The Pumping Lemma exploits this fact. It provides a mathematically rigorous way of proving (by contradiction of the Lemma) that languages are NOT regular. Every good computer science student learns to "pump it up (or down)" in the fashion necessitated by the PL to prove sets are non-regular.

Examples of non-regular languages include the aforementioned { a^n b^n | n >= 0 } along with similar languages that require "balancing" of various kinds: { a^n b^m | n > m }, { a^n b a^n }, and an infinitude of similar ones.

The non-regular languages can be further subdivided into sets of increasing complexity: the context free languages, the context sensitive ones, the recursive sets, recursively enumerable sets, and undecidable sets. Yet these are just the beginning of an infinite hierarchy of ever more complex sets of strings. This infinitude of sets is infinitely complex! Enjoy it.

Question 2

An expression is regular if one can decompose it in four basic language concepts:

a single character. For instance a, b, c
a concatenation between two regular expressions.
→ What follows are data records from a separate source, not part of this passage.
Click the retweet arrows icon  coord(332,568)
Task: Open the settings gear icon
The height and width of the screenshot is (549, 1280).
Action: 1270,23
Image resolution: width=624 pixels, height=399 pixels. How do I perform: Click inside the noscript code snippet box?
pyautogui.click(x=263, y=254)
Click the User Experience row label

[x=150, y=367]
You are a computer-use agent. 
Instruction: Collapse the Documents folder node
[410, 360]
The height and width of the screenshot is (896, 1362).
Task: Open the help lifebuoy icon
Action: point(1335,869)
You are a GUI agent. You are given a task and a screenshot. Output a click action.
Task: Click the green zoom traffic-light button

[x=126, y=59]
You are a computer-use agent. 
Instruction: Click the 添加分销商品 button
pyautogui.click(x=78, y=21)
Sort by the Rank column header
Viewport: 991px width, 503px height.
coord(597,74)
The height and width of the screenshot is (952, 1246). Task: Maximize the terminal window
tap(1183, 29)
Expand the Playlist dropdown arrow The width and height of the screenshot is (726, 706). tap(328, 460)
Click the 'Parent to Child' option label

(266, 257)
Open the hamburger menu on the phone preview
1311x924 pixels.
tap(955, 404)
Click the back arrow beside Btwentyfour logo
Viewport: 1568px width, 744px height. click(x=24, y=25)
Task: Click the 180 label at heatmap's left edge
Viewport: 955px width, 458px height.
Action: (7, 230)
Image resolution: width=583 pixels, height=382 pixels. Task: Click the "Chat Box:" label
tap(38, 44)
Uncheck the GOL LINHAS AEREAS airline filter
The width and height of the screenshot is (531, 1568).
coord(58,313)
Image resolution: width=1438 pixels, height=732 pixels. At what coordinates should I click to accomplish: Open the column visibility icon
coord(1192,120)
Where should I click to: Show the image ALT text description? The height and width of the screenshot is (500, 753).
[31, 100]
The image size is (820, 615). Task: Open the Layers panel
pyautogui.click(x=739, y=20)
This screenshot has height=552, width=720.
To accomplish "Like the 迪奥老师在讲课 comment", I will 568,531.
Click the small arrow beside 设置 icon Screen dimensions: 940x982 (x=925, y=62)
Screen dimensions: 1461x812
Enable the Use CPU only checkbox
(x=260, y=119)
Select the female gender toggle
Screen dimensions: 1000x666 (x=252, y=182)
For instance ab, abc
a disjunction between two regular expressions. For instance a|b
a Kleene-star: for instance (ab)*

Other aspects in regular expressions are simply syntactical sugar. For instance (ab)+ is short for (ab)(ab)* and [A-F] is short for A|B|C|D|E|F.

One can proof some language (set of strings) cannot be expressed with a regular expression using the Pumping lemma. For instance a language {ab,aabb,aaabbb,...} where there are as many a's left as b's cannot be expressed using a regular expression.

There is a hierarchy defined by Chomsky about how such languages can be recognized (for instance using Context Free Grammars (CFG), Context Sensitive Grammars (CSG), Turing machines and Oracle Machines.